Fortunately, there is a much healthier way to incentivize high achievement: Parents can invest in their child’s desire to seek achievement for his or her own inner satisfaction. They can set and model high expectations while showing affection and supporting their kid’s emotional independence. They can model resilience in their own lives, demonstrating that failure is never the final verdict but rather can provide an insight into skills that haven’t yet been sufficiently developed.
To start, parents can use Chua’s DON’T list as the perfect DO list:
Sleepovers and play dates Helping your child form and nurture the right friendships is the most important thing you can do for them, bar none. We are social animals. We sink or thrive according to the quality of our relationships. Sleepovers in particular tell a child, “You can handle this.”
Drama and musical performance I’m trying to think of a desirable trait not associated with rehearsal and performance, and I can’t think of any.
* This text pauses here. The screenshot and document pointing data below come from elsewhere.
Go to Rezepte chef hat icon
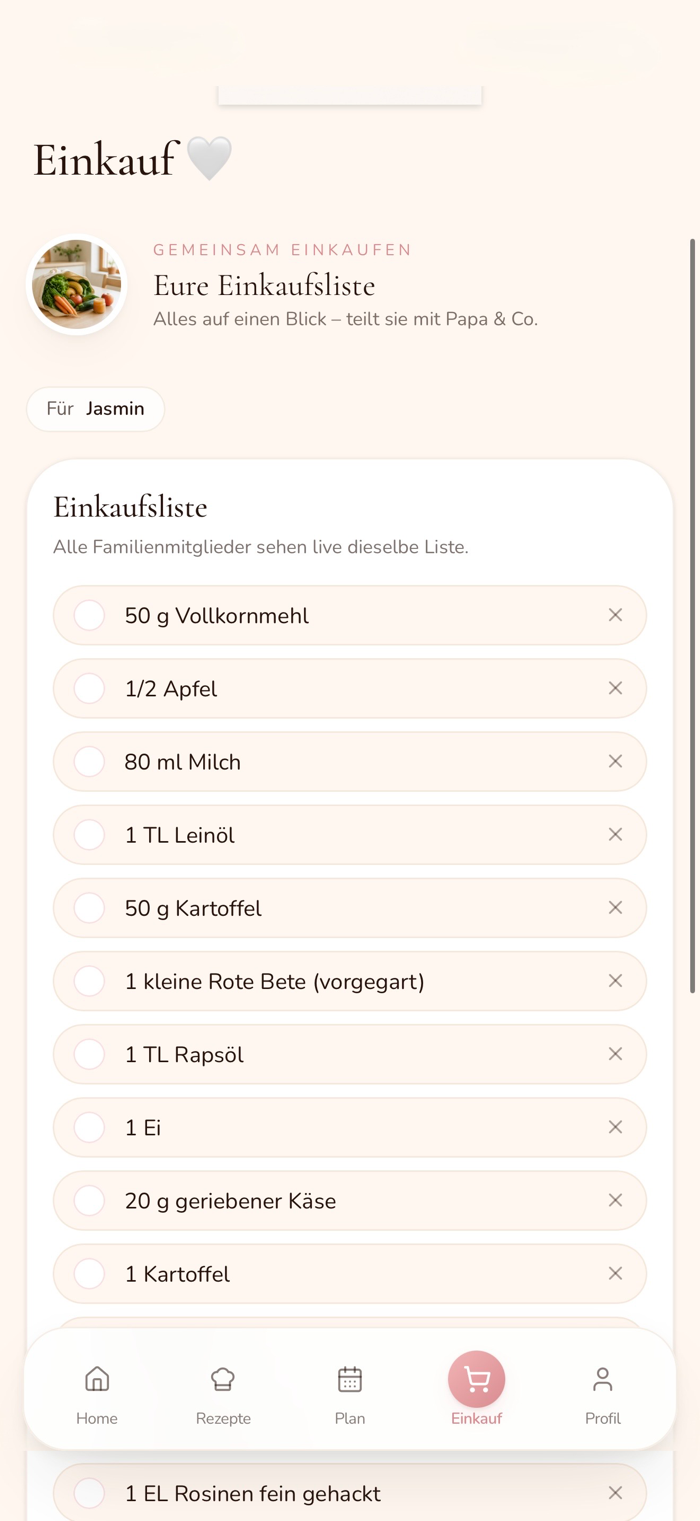Image resolution: width=700 pixels, height=1521 pixels. click(223, 1380)
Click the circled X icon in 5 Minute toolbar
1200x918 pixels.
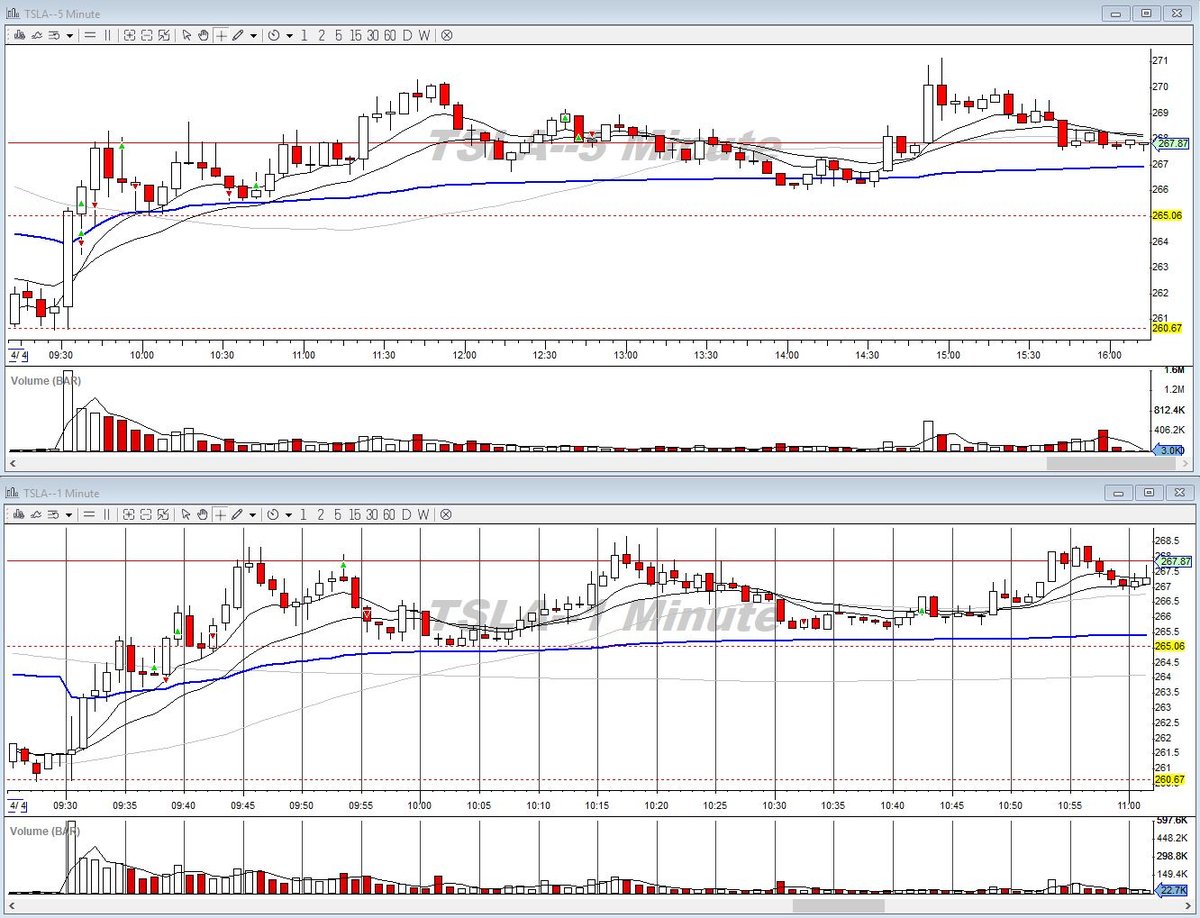coord(446,35)
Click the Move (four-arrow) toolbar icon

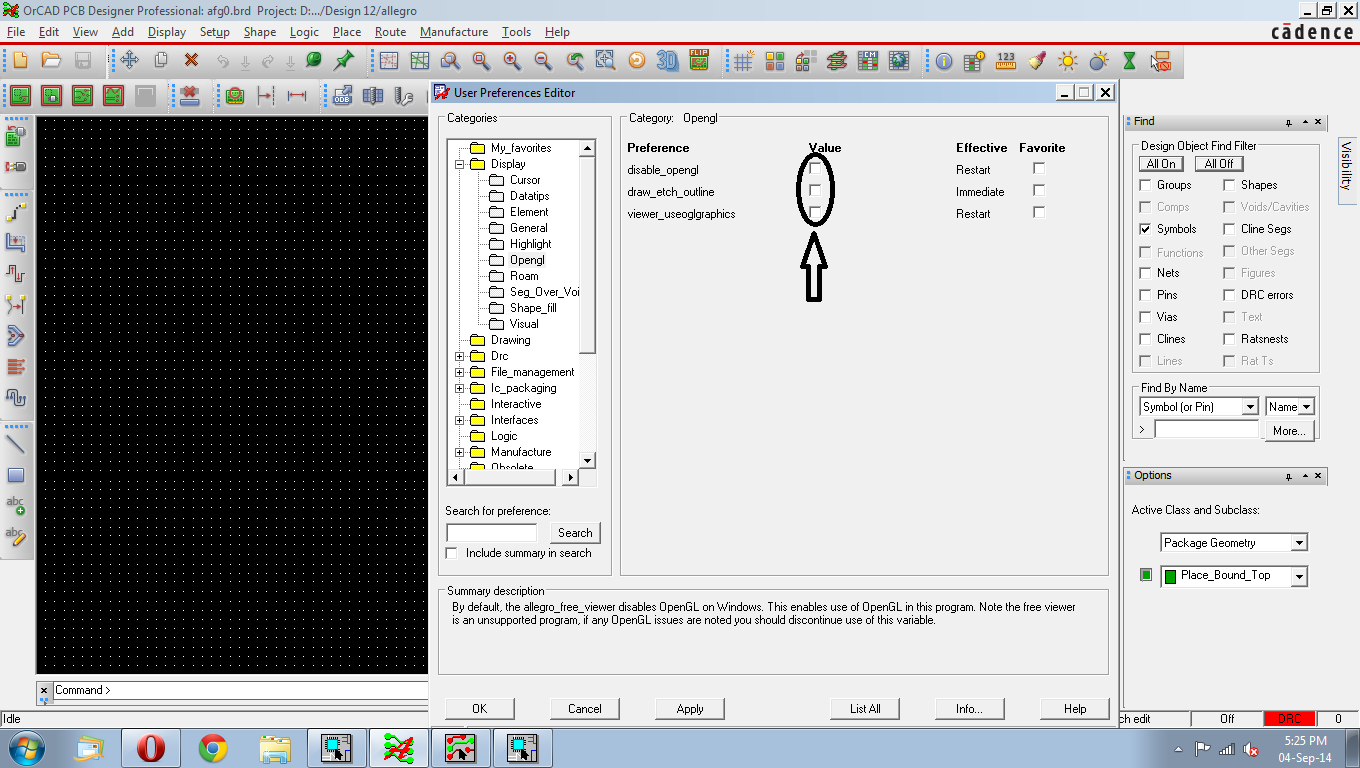pyautogui.click(x=129, y=61)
Poise and self-confidence, communication skills, emotional intelligence, literary deconstruction, and, yes, living up to high expectations – all these can come from public performance.
Access to good TV and other media Trying to separate your child from the cultural world around us is a recipe for disconnectedness (and it won’t work anyway, unless you have a plan to somehow skip over the teen years). We’re lucky to live in an age where, amid all the media crud, there is also an enormous amount of smart, witty, emotionally resonant television and film. In our family, we’ve found watching choice shows together can be warm and rich. We’ll hit the pause button often to explain civics or history lessons unfolding before us. My eight-year-old knows what a filibuster is – thank you, Aaron Sorkin.
So while I don’t agree with Chua’s methods, let me be clear: I condemn totally and utterly any parents who blithely accept mediocrity in their family life, who convey to their children that average success is all that’s expected – or worse, all that can be hoped for. That is a very dark message indeed – every bit as dark, I think, as Chua’s apparent ferocity towards her children.
The great news is that parents can have it both ways; they can nurture and set the highest of expectations. It worked for our family, anyway – and we’re not even Chinese.